━━ Data in this exercise ━━

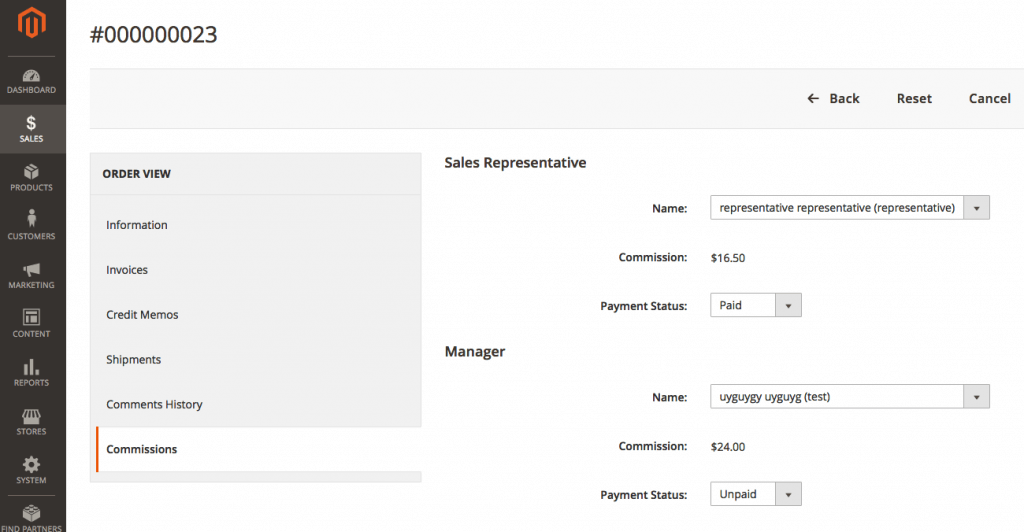Click the Magento logo icon
This screenshot has width=1024, height=532.
pos(32,22)
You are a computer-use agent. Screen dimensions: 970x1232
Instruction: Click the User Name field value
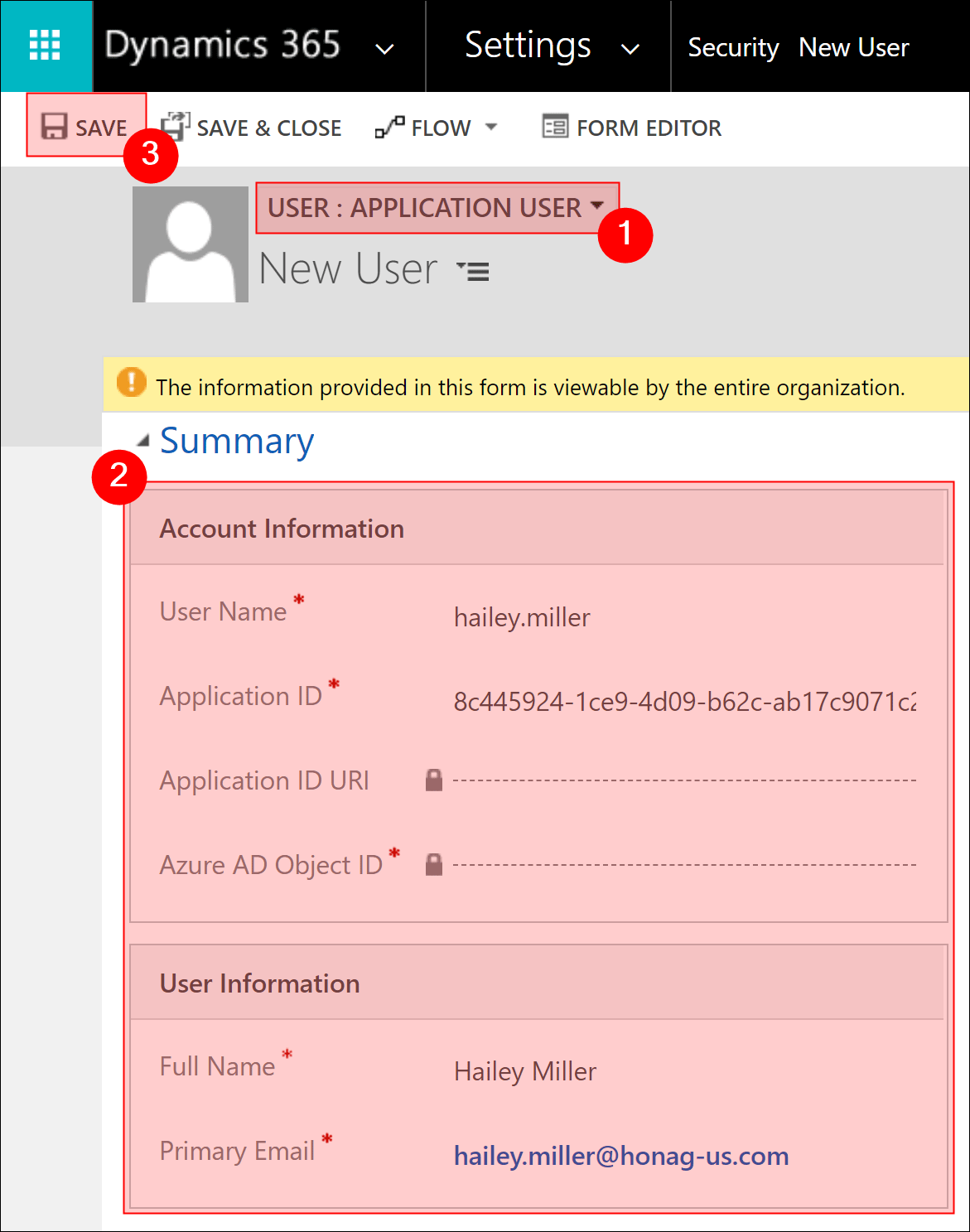pyautogui.click(x=522, y=617)
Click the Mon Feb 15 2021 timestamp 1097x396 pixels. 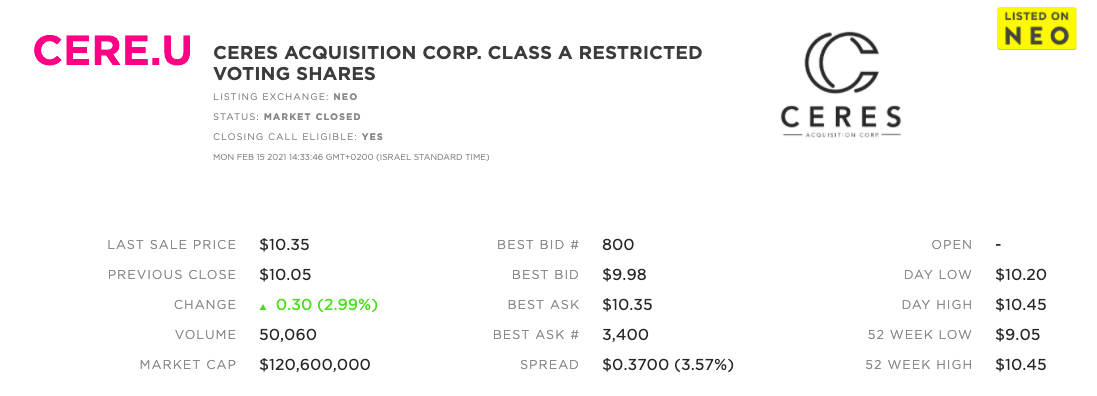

━━━

-- Exercise description --
Could you write out, word for word, the lines from the one containing "Instruction: Click the User Name field value" through the last line of the records, leaving out the pictures?

-- Exercise result --
Instruction: Click the User Name field value
pyautogui.click(x=522, y=617)
Click the Mon Feb 15 2021 timestamp 1097x396 pixels. 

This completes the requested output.